The book raises Taylor from the realm of parody — remember John Belushi in drag choking on a chicken bone? — and seeks to install her in the pantheon of groundbreaking feminist heroines. “Feminism may not be the first thing that comes to mind when you hear the name Elizabeth Taylor,” Lord allows. “But it might if you share your definition with writer Rebecca West: ‘I myself have never been able to find out precisely what feminism is. I only know that people call me a feminist when I express sentiments that differentiate me from a doormat.’”  By that standard, Lord points out, Elizabeth Taylor deserves a badge of honor: “[She] has been called many things, but never a doormat — not in life and not on the screen.”

Thus does Lord announce the goal of her winning new book — she invites us to ponder the sometimes sensational details of Taylor’s real life, but she also offers a deep reading of Taylor’s film roles, which Lord calls an “under-the-radar challenge” to the assumptions and conventions about women in the 50s and 60s. “[M]any of her roles — the great and the not-so-great — surreptitiously brought feminist issues to American audiences held captive by those violet eyes and that epic beauty,” Lord argues.
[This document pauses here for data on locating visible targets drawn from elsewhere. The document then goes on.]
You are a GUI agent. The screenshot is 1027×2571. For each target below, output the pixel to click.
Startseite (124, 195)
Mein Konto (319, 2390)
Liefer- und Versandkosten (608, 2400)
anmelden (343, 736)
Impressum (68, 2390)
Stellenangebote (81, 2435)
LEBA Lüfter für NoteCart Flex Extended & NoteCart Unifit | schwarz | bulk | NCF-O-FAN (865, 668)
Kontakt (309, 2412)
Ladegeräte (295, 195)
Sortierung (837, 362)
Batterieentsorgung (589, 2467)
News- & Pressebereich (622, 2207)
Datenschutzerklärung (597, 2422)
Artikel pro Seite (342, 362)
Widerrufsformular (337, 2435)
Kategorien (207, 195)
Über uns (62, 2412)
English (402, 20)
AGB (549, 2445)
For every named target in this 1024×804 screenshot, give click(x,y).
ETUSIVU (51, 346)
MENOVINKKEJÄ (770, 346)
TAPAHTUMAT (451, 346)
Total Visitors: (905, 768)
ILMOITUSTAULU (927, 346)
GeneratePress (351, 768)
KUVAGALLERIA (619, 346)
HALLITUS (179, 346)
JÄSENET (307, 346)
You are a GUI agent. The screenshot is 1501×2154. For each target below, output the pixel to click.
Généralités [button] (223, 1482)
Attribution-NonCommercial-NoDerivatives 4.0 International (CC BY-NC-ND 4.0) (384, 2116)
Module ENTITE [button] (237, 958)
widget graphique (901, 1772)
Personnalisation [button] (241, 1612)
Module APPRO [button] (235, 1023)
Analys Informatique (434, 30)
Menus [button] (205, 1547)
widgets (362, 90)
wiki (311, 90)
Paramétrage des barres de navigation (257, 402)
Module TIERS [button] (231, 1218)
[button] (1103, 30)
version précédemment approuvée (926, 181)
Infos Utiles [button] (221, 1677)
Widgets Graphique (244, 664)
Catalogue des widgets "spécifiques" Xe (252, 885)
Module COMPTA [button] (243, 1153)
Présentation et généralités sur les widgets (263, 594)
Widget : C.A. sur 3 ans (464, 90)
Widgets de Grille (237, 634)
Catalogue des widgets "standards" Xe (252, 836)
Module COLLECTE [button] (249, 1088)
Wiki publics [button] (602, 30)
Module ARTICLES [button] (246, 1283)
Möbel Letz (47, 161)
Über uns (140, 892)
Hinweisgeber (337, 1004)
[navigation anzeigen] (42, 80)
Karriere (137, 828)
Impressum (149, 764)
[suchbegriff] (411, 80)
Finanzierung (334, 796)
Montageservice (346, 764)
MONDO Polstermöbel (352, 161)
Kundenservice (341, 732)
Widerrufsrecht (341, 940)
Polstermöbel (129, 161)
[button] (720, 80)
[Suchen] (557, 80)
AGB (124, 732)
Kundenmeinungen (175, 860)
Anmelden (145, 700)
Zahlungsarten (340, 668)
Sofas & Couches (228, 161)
“The Accidental Feminist,” like all good film history and film criticism, will send the reader back to Netflix or TCM for a fresh viewing of some old favorites. “ ‘National Velvet’ is a sly critique of gender discrimination in sports,” Lord points out. “A Place in the Sun” “is hard to view as anything other than an abortion-rights movie.” “Suddenly, Last Summer” “portrays the callousness of the male medical establishment toward women patients.” And “The Sandpiper” “pits goddess-centered paganism against patriarchal monotheism.”

Lord concedes that actors inhabit characters that are created and shaped by screenwriters and directors, but she insists that Taylor herself was the source of something crucial that can be seen and heard in the finished work. “Taylor spoke directly to our ancient aft-brain — our amygdala — the repository of love, hate, fear, and lust,” she argues. The way Taylor delivers a line written by someone else “hones in on that aft-brain,” Lord insists, “[l]ike a heat-seeking missile.”

Indeed, Lord is fascinated by what she calls “a vast disconnect between [Taylor’s] shallow tabloid persona and the seeming depths of her real-life self.” Even if the book is not a biography, the flesh-and-blood Elizabeth Taylor can be glimpsed in these pages. But Lord’s admiration for Taylor does not blunt her critical tools: “[Midcentury fans required stars to be moody, unreliable, and petulant,” she writes. “During the making of ‘Cleopatra,’ Taylor worked hard to satisfy them.”

More than once, in fact, Taylor’s own life was the occasion for melodrama or hilarity or both. When Taylor converted to Judaism after marrying Eddie Fisher, the crooner’s former wife, Debbie Reynolds, pointedly “flaunted her Christianity” and penned a book that advised young girls “how to be thin, popular, and keep a boy’s mind off kissing.” One of her tips: “[G]irls should talk to Jesus.” Before he fell in love with her, Richard Burton was contemptuous of his co-star — he dubbed her “MGM’s Little Miss Mammary” — and admired only the salary that she commanded.

“The Accidental Feminist” is built around Elizabeth Taylor’s filmography, and so the account of her life after retirement from the screen is brief and bittersweet.  “When I look back on the last decades of Taylor life, I cannot help but think of Virginia Woolf — not just Taylor’s 1966 movie but to the writer to whom its title alludes,” concludes Lord. Woolf called on women “to stand apart, in a Society of Outsiders, daring to oppose the majority for justice’s sake,” according to Lord.  “In 1985, when Taylor joined the fight against AIDS, she entered into a true Society of Outsiders.”

At one point in “The Accidental Feminist,” Lord considers the brief and troubled marriage of Elizabeth Taylor and Nicky Hilton in 1950.  It’s just a passing reference, but it reminded me that Taylor prefigures the cult of celebrity that is now hard-wired into American pop culture. The whole point of Lord’s book, however, is that Taylor can and must be distinguished from Paris Hilton and Kim Kardashian precisely because she possessed much more than celebrity and sex appeal, and her life adds up to much more than fifteen minutes of fame.